> [WORK TO COMPLETE] Stop at the line containing "This screenshot has width=994, height=1204.": repeat exactly every line of the entries below from the first up to it, plus that line, with pictures omitted.

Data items
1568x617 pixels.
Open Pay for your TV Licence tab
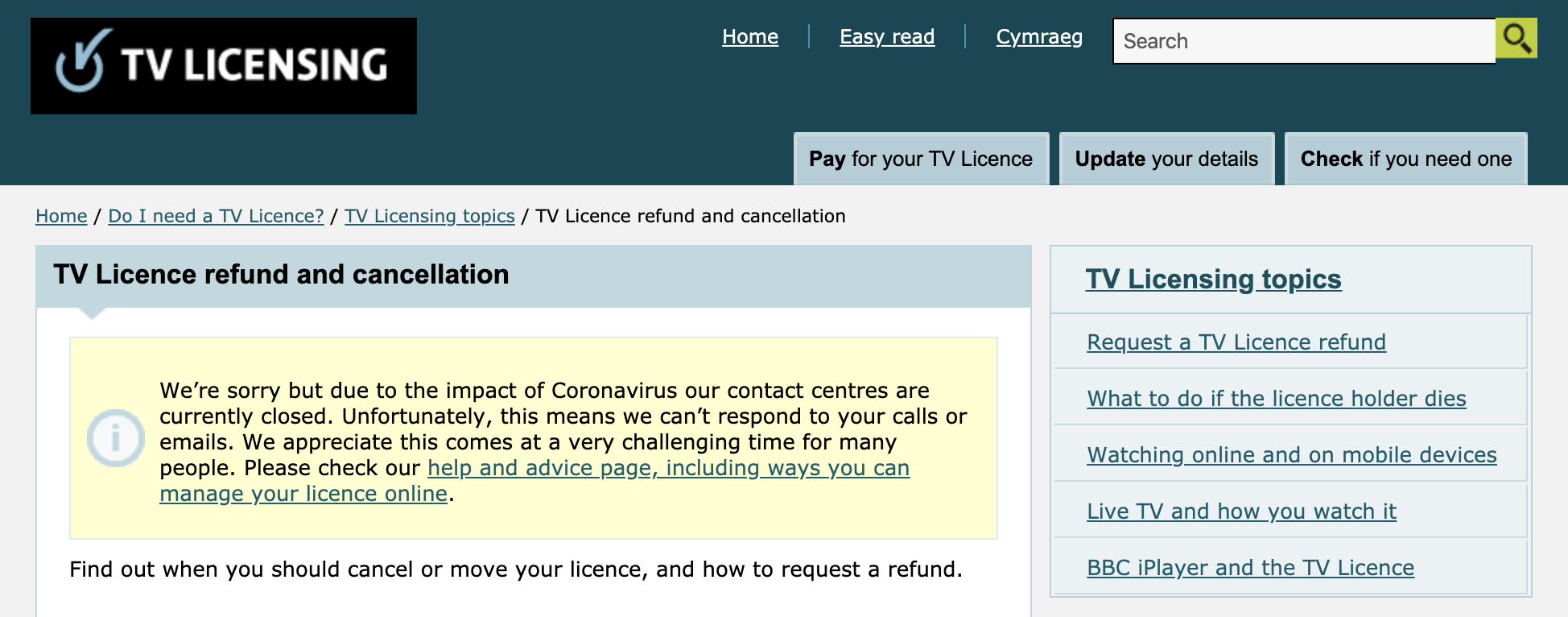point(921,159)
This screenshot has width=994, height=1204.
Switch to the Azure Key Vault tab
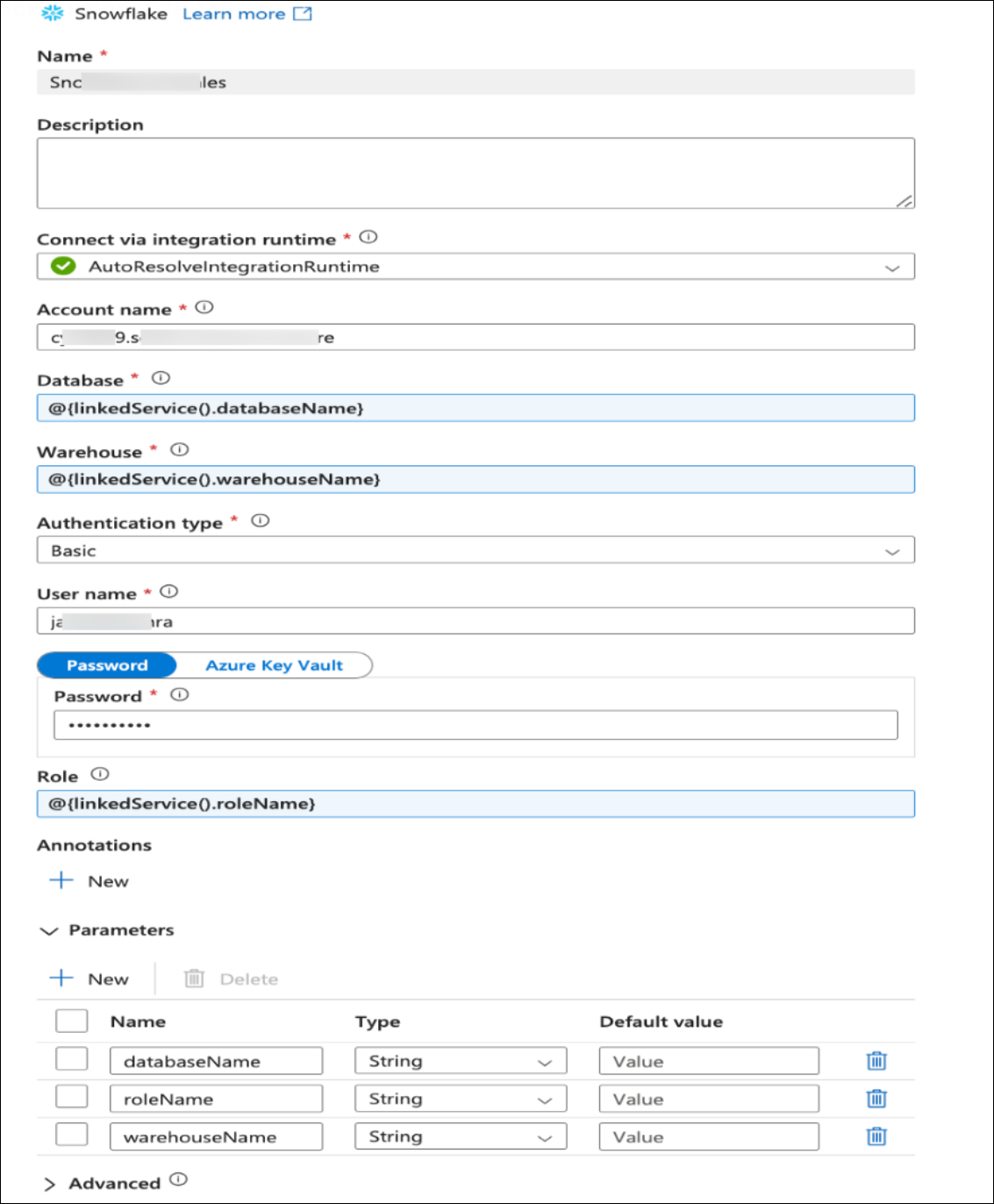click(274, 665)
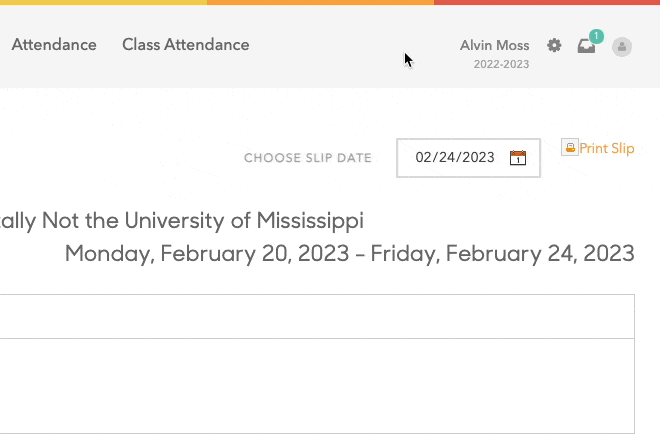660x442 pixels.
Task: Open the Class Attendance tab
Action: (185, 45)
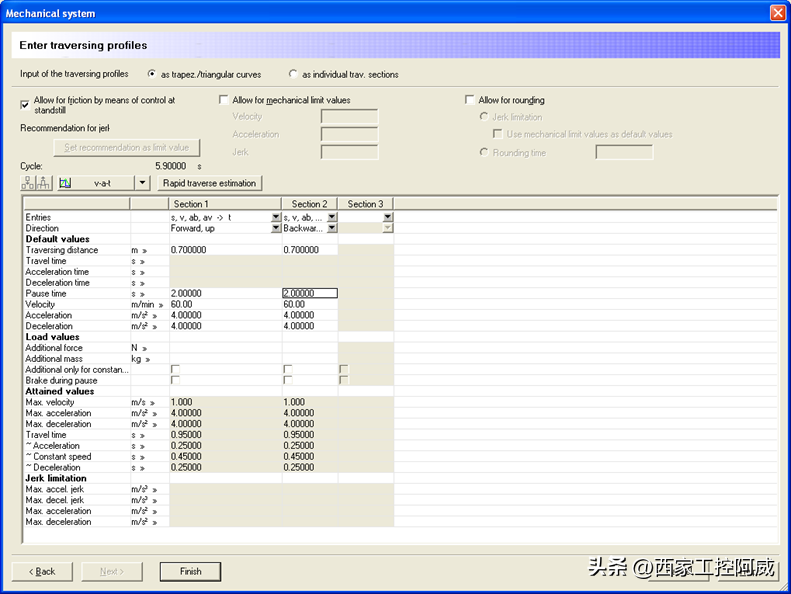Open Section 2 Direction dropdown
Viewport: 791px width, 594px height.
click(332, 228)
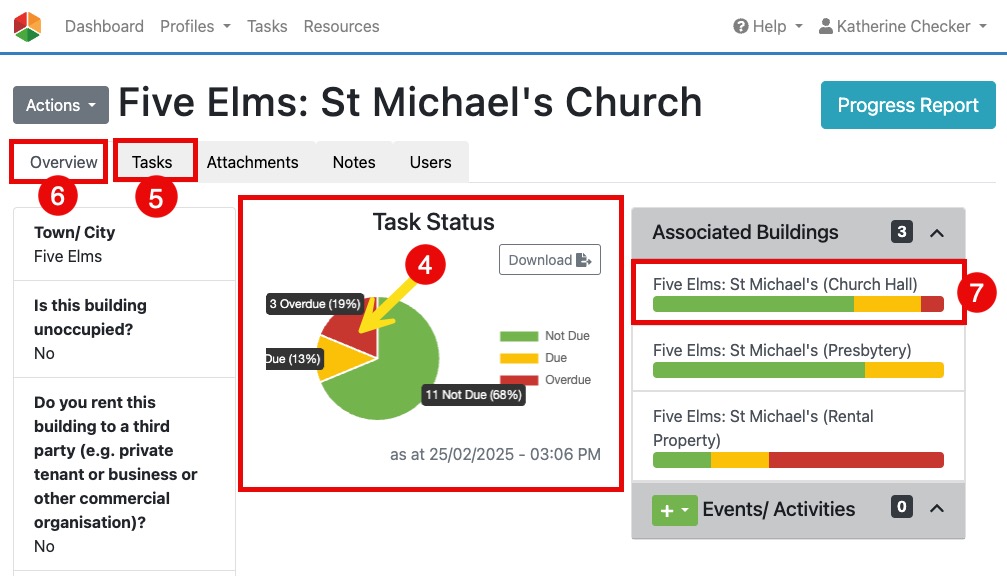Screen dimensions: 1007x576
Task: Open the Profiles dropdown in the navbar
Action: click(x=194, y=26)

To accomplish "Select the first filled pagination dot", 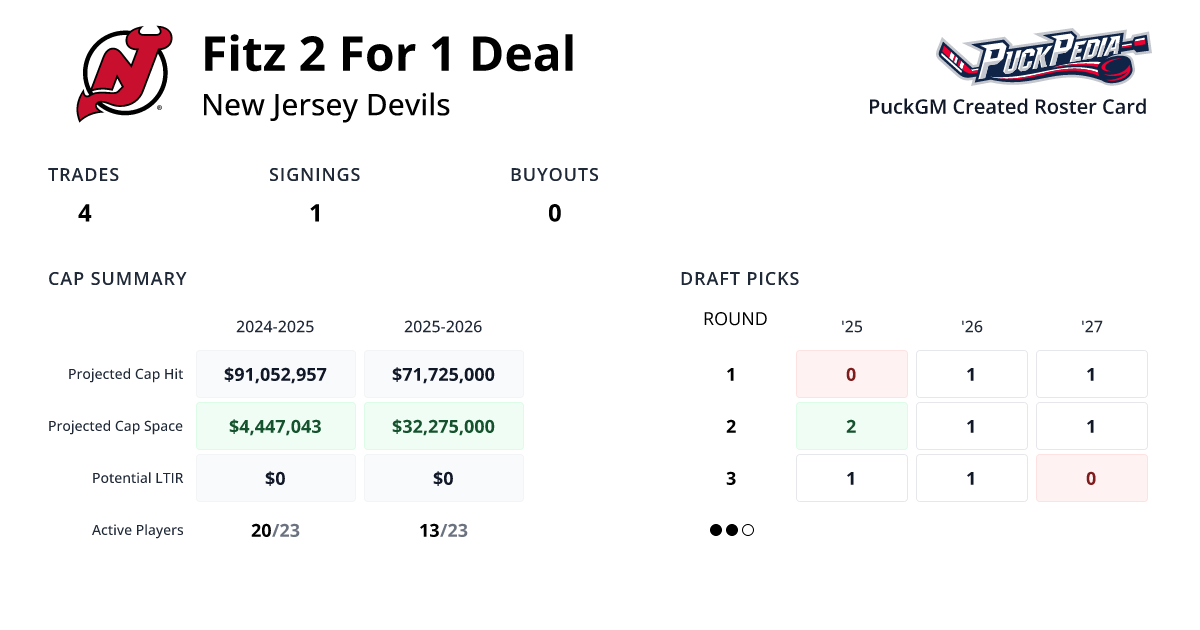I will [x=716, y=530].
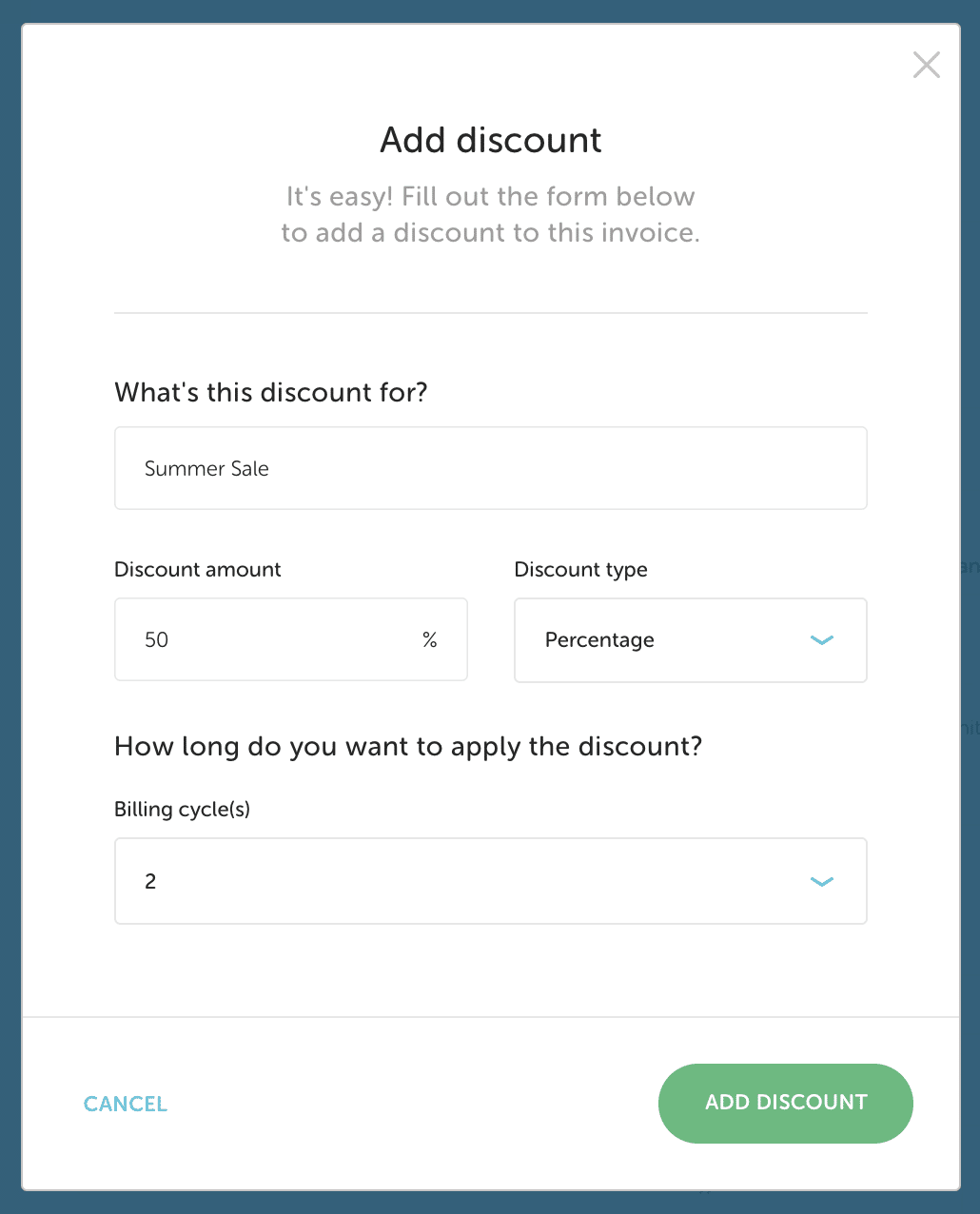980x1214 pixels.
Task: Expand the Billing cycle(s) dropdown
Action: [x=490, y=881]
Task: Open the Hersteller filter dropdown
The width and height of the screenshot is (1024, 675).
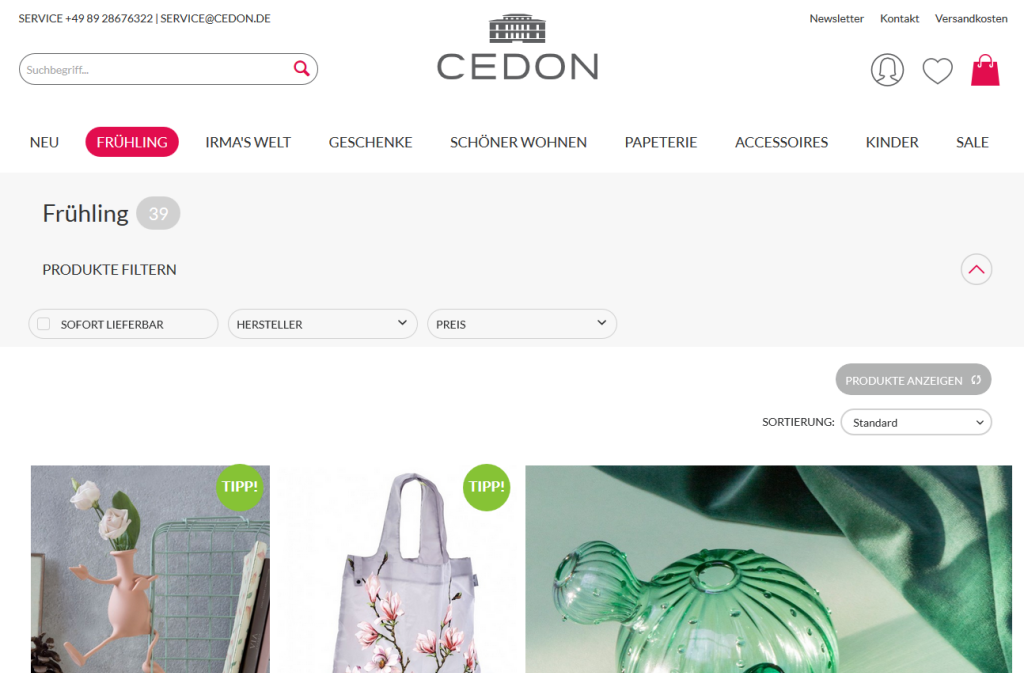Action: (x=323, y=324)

> [FINISHED EXERCISE]
1568x617 pixels.
Open Pay for your TV Licence tab
point(921,159)
This screenshot has width=994, height=1204.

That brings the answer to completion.